Fri Jan 4 03:54:45 CET 2013

From: bodrato at mail.dm.unipi.it
Date: Fri, 4 Jan 2013 02:57:50 +0100 (CET)

> Il Ven, 4 Gennaio 2013 1:49 am, David Miller ha scritto:
>> Just FYI, I'm also working on an mpn_mul_basecase that makes use of
>> the T4 'mpmul' instruction which can do NxN 64-bit limb multiplies
>> for values of N from 1 to 32.
> 
> Great! Maybe it can be useful also for mul_2 or higher.

Indeed.  One of the things I need to work on is determining where the
cut-off is for when 'mpmul' is actually faster than the usual
mulx/umulxhi implementation.

>> It's an instruction that seems like it was designed specifically for
>> libgmp :-)
> 
> If it support only balanced multiplication (NxN and not NxM), its target
> probably is 2048-bit public-key crypto.

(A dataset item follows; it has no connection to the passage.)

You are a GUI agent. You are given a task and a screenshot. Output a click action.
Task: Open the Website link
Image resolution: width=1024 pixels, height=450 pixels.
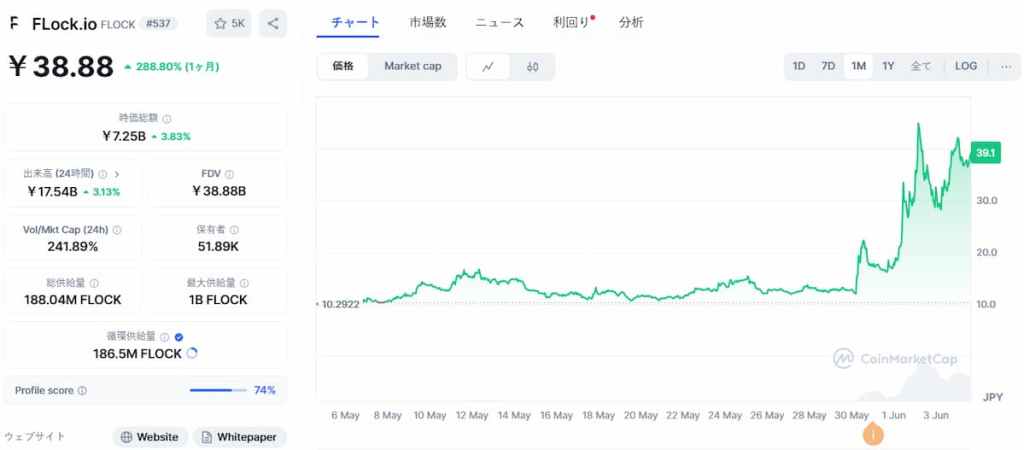pos(150,437)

The chip has seperate montgomery multiply and montgomery squaring
instructions for public-key crypto, and they are already in use in
the openssl tree for example.

Yes, the mpmul instruction is limited to balanced NxN multiplies.

Well, actually, we could use this mpmul instruction for NxM cases by
padding the unused parameters with zeros.  That way we could support
any case where N <= 32 and M <= 32.

> Should we add a balanced only mul_basecase_n function, to be used by
> mul_n, to fully exploit such an instruction? Modular arithmetic (crypto,
> ECM, etc.) can benefit of such an approach. How much faster than a
> fully-flexible mul_basecase would it be?

Making this for crypto would be of no value for T4, because as
mentioned the chip has other instructions that more directly support
modular arithmetic in the form of 'montmul' and 'montsqr'
instructions.